Texto fornecido »
◇ ◇ ◇ ◇ ◇

Há lugares que são nossos para sempre, mesmo que a eles nunca regressemos. Quatro paredes de história desconhecida, um tecto bolorento, um soalho que estala no vazio. Penso
fui feliz ali
e fui, e sou-o agora porque penso nisso e volto a sê-lo. Eventualmente poderias ripostar comigo - nunca concordámos em coisas insignificantes - e dizeres-me que quando fechei a porta, o momento acabara-se, a energia esgotara-se e o que é já era. Mas na rua ainda demos a mão e na viagem de eléctrico - o 28, sempre, acima e abaixo por toda a cidade que interessa - lembro-me que encostei a minha têmpora direita
oh por favor, senhoras à janela
ao teu ombro esquerdo e que me afagaste a cabeça e eu vi, e não mo podes negar, que olhaste para mim e derreteste-te em doçura perante o meu cansaço e a minha cara franzida do sol.
Não sei porque te fez Deus tão doce.
Como os caramelos que a minha bisavó Julieta dava aos Domingos, sempre antes de ir para casa e lhe dar um beijinho na bochecha. A avó Julieta era grande e morreu já velha. Velhinha. Às vezes quero lembrar-me dela e não sou capaz e fico muito triste comigo porque sei que gostava muito dela. Ela era grande mas agora que cresci, julgo que não era maior do que eu e eu é que era pequena demais para o tamanho dela. Lembro-me que fazia bolinhos na frigideira, bifinhos de vaca que picavam na língua e eu adorava e bolos, muito bolos, bolos de tudo e mais alguma coisa. Não me lembro de ela me pegar ao colo nem de conversar comigo, ou talvez me lembre, se me esforçar. Uma vez deu-me um cabritinho acabado de nascer para o colo e passou-me o biberão.

◇ ◇ ◇ ◇ ◇

Dados de origem »
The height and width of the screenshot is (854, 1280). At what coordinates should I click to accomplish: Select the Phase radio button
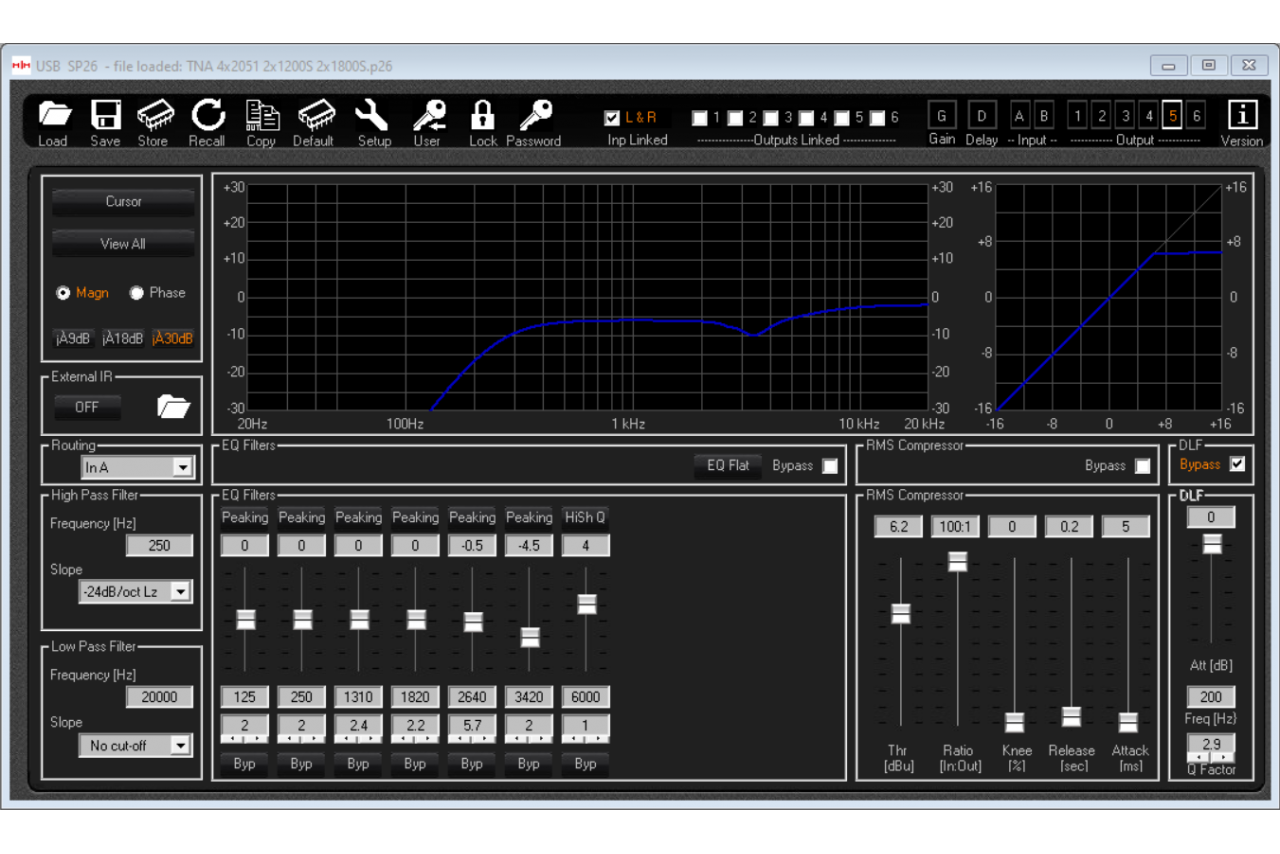[137, 293]
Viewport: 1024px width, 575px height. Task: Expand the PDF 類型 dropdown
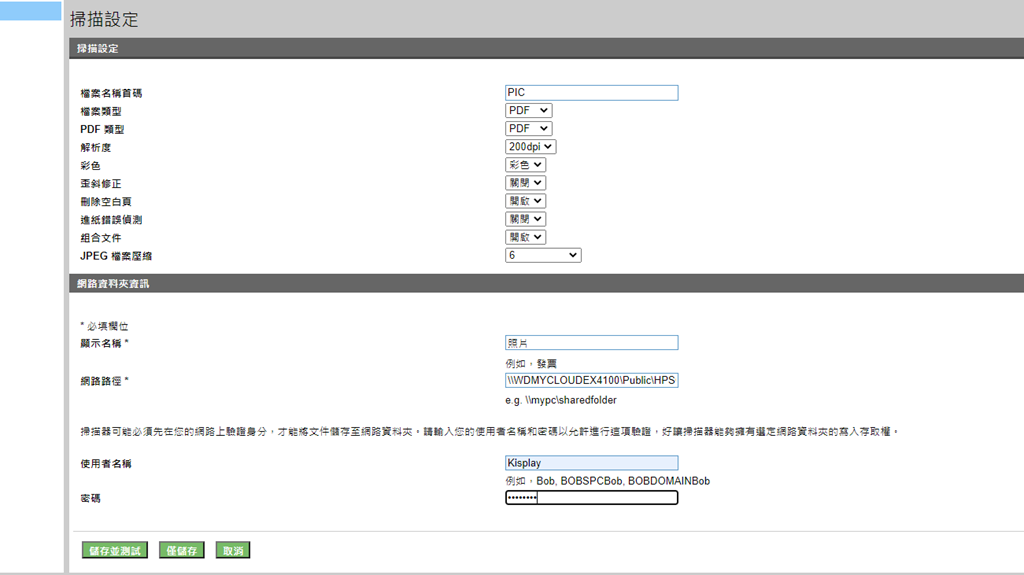(x=528, y=129)
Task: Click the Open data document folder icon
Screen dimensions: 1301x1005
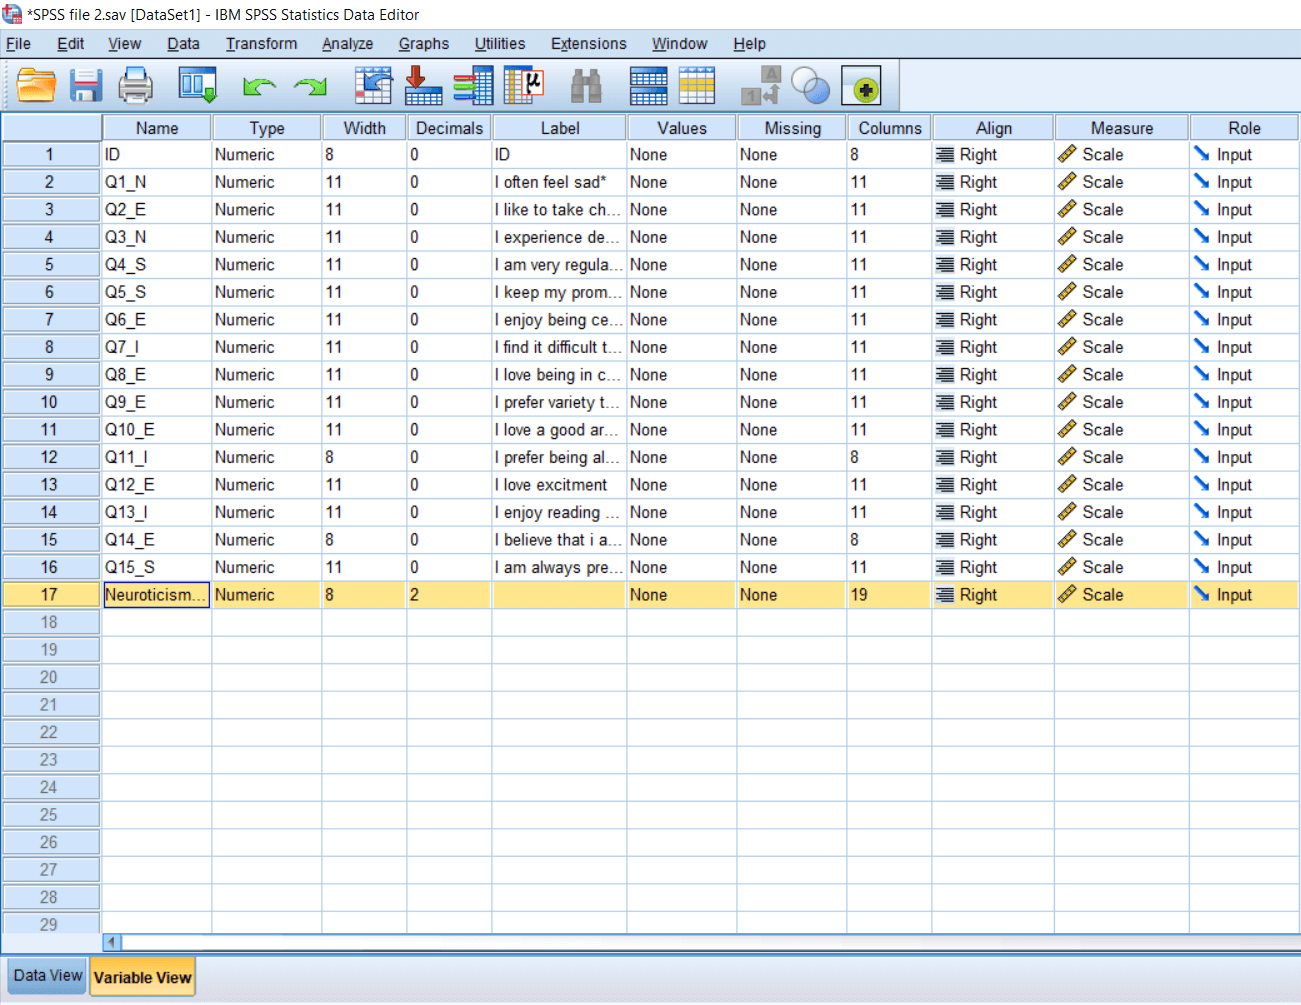Action: click(x=36, y=86)
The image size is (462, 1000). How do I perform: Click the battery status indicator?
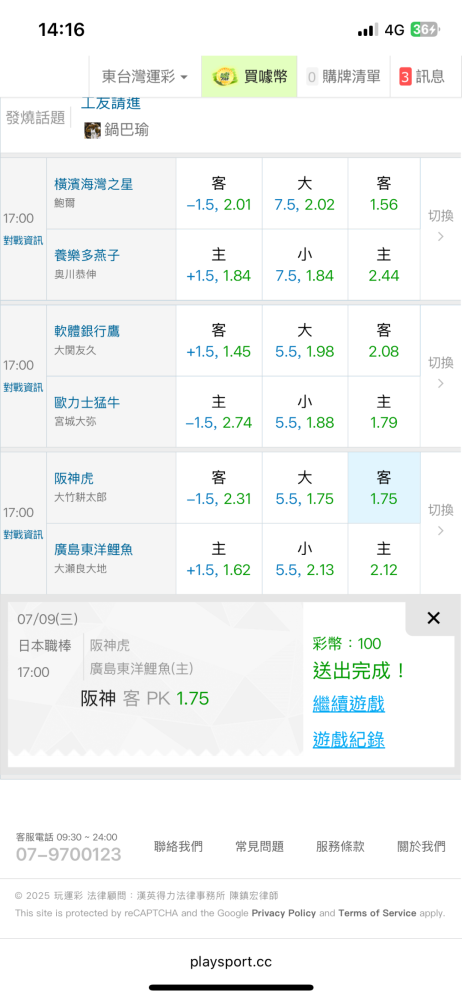point(425,30)
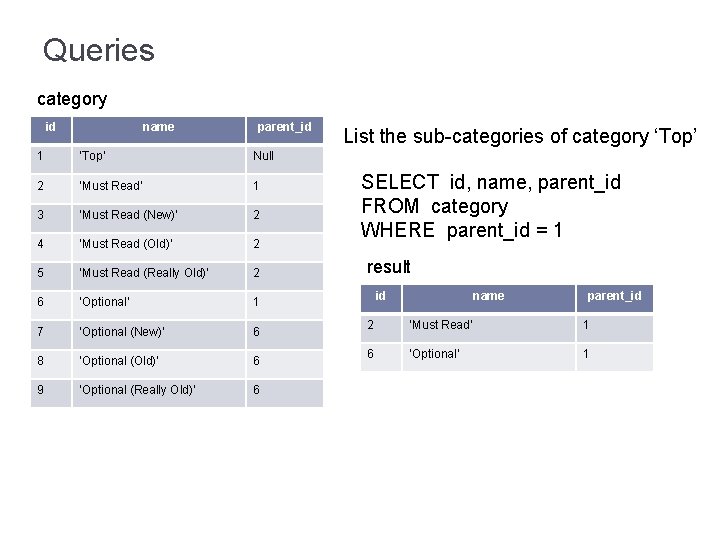
Task: Click the 'result' table label
Action: point(388,267)
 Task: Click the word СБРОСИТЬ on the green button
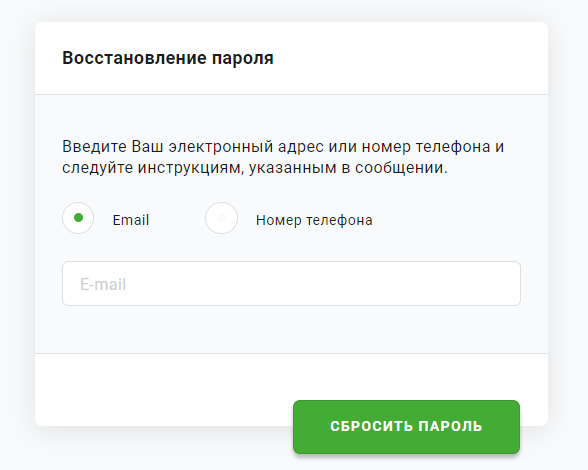tap(371, 426)
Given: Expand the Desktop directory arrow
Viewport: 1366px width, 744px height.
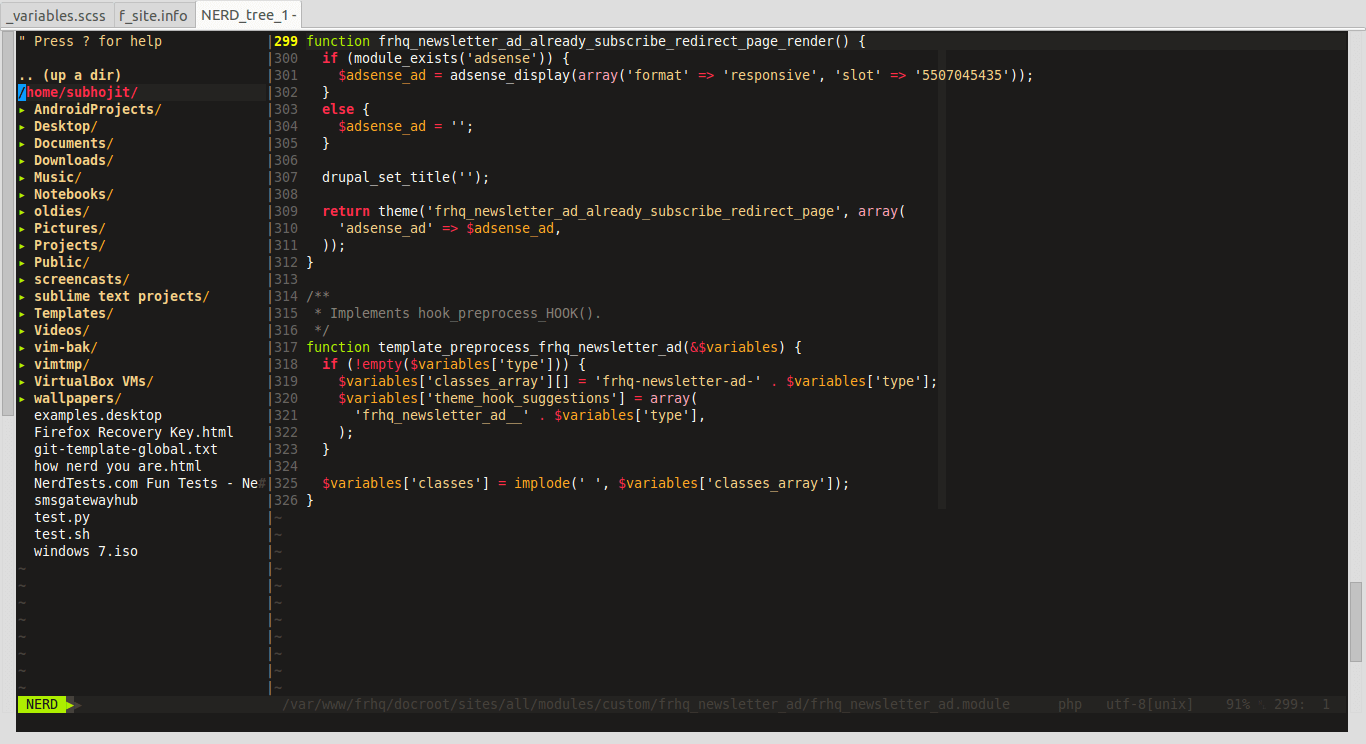Looking at the screenshot, I should click(22, 127).
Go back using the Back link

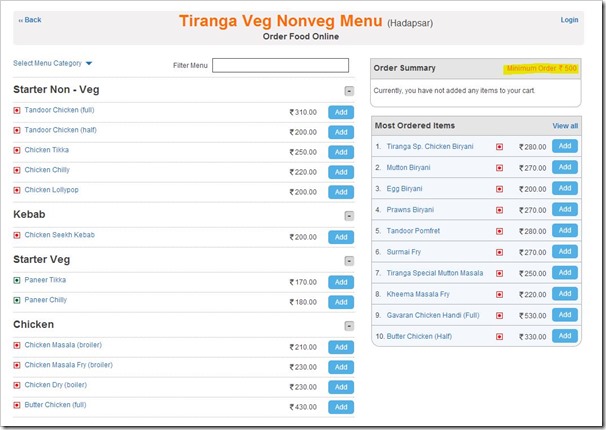click(x=30, y=20)
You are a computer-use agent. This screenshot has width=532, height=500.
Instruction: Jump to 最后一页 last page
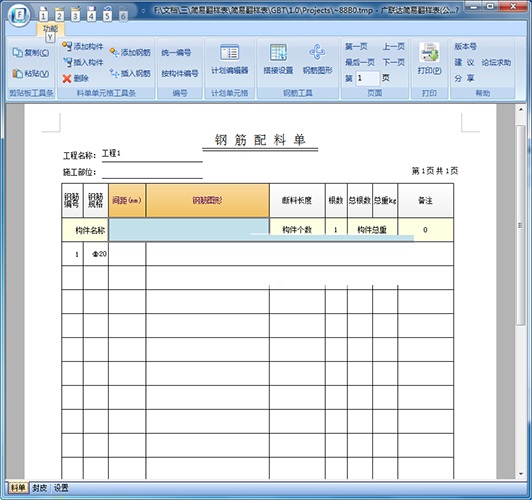coord(360,62)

◇ ◇ ◇ ◇ ◇

Tarefa a realizar »
Diga se cada afirmação concorda com o texto fornecido. Responda sim ou não e cite as palavras do texto que decidem a resposta.
1. O elétrico da viagem era o 28.
2. A bisavó Julieta dava caramelos aos domingos.
3. A avó Julieta morreu nova.

Resposta escrita »
1. Sim: "o 28, sempre"
2. Sim: "Como os caramelos que a minha bisavó Julieta dava aos Domingos"
3. Não: "morreu já velha"